アクセス
Copyright (C) 2005-2013 General Dentistry AOKI

臨床家のための歯科補綴学
-顎機能と顎機能障害の診断を考慮した歯科治療-


E. Pieshlinger


佐藤貞雄 神奈川歯科大学教授
石川達也 東京歯科大学名誉教授
青木 聡 東北大・神歯大非常勤講師
渡邉 誠 東北大学副学長
豊田 實 神奈川歯科大学教授

(著者の役職は発刊当時のものです)

注文用紙(.pdf ファイル)

臨床家のための歯科補綴学 製作ストーリー
1. 「翻訳版を作ろう」の巻

 時は2002年の11月、所はオーストリアはウィーンでのことでした。佐藤教授がウィーンで開いている矯正コースに参加していたときのことでした。ウィーン大学の補綴では新しい教科書がまとめられ、発行されたばかりでした。お話は伺っていたので、大学の向かいにある本屋さんに買いに行くのを楽しみにしていました。その本を入手して中を見てビックリ!今まで見たことがないような構成だったのです。というのは、まず補綴に関わる発生学や解剖学の詳細な解説があり、それに続いて診査・診断に関するテーマに大きなスペースが割かれていたのです。通常はどうしてもHow toが中心になってしまう本が多いのですが、まずこの構成に。

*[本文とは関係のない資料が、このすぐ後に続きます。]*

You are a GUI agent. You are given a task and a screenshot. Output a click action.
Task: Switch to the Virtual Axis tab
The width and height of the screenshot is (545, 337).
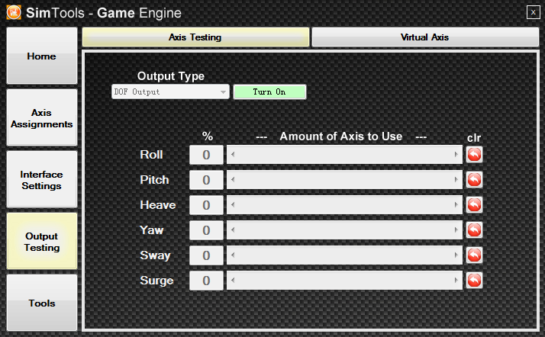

佐藤教授は部分床義歯(partial denture)の項をとにかく早く皆さんに紹介したいという考えだったと思います。
 というわけで、この日から翻訳版作製の計画は始まりました(のだと思います)。
2. 共著者 チェラー先生とお会いして

 丁度そのコースの時に、原著の共著者であるアレシュ・チェラー先生とお会いして会食をする機会がありました。先生は神奈川歯科大学(矯正科)に留学していた経験もあるウィーン大学補綴科の助教授だったのですが、咬合の道を究めるために矯正科に移籍して新たな活動を始める時で、いろいろ不安なことがあったようでした。私も保存(修復)科を出て佐藤先生の矯正科に移籍した経緯もあり、自分の経歴を紹介したことを記憶しています。
 その席でも著作権の関係等色々あるけれど、日本にも紹介できると良いですね!と励ましの言葉を頂きました。

共著者のA. チェラー先生(中央)

原題は「基礎 歯科補綴学」

3 著者、訳者を御紹介します!

 その本の著者はウィーン大学補綴学教授のピースリンガー先生です。氏は御大スラビチェック教授の後任としてその席に就かれた優秀な先生です。そのほかに共著者が7名おられ、それらの先生方も皆R.スラビチェック教授の弟子の先生方々です。
 一方、日本版の製作にあたったのは以下の先生方とわたくしです。
佐藤貞雄 神奈川歯科大学教授、石川達也 東京歯科大学名誉教授、青木 聡 東北大・神歯大非常勤講師(青木総合歯科)、渡邉 誠 東北大学副総長、豊田 實 神奈川歯科大学教授。 
左よりピースリンガー教授、石川名誉教授、佐藤教授、青木、渡邉教授です。
4 本の内容について

 この本はタイトル通り歯科補綴学の全体を網羅しているのですが、最も詳細に書かれているのは診査・診断の重要性とその実際についてだと思います。今まで読んだどんな教科書よりも具体的かつ詳細に記載してあると思います。私たちが普段行っている診療と同じですので、すんなりと理解ができました。ネットでもこんな風に紹介されています。
「歯科補綴において、歯の形態と技工工程に関する知識は欠かすことができない。加えて、咬合、咬交、機能障害について考慮しなければ、最先端の技術をもってしても適切な咬合面再建を行うことは難しい。本書では独創的なオーストリアの咬合学の概念を背景に、咬合と咬交、咀嚼機能とその障害をふまえたうえで、部分・全部床義歯、インプラントといった今日の補綴処置の実践を学ぶことができる。(歯学書ドットコム より)
目次は以下の通りです。
第I章 歯の形態 13
第II章 咬合と咬交 39
第III章 咬合面再建のための順次ワックスアップテクニック 107
第IV章 補綴計画における患者の指標 133
第V章 顎口腔系機能障害の診断と治療 141
第VI章 固定性義歯 177
第VII章 部分床義歯 229
第VIII章 全部床義歯 293
第IX章 インプラント補綴 323

さらに詳細な目次はこちら
5 (番外編)著者 ピースリンガー先生とお会いしました!

 (2007.10.11)
 私は先日学会出席のためにイタリア・トリノに行って参りました。参加した学会はイタリア・ナソロジー学会という噛み合わせを詳しく研究する学会です。2003年に続いて2回目の参加でした。今回はiaaidという別の学会と共同開催でしたが、その会場で翻訳出版した本の著者E..ピースリンガー先生とお会いすることが出来ました。
 完成の報告と、日本語版を著者・共著者の皆さんにお見せすることをお約束しました。また来年にオーストリア・クレムスで行われるiaaidの会議でお会いするのが楽しみです。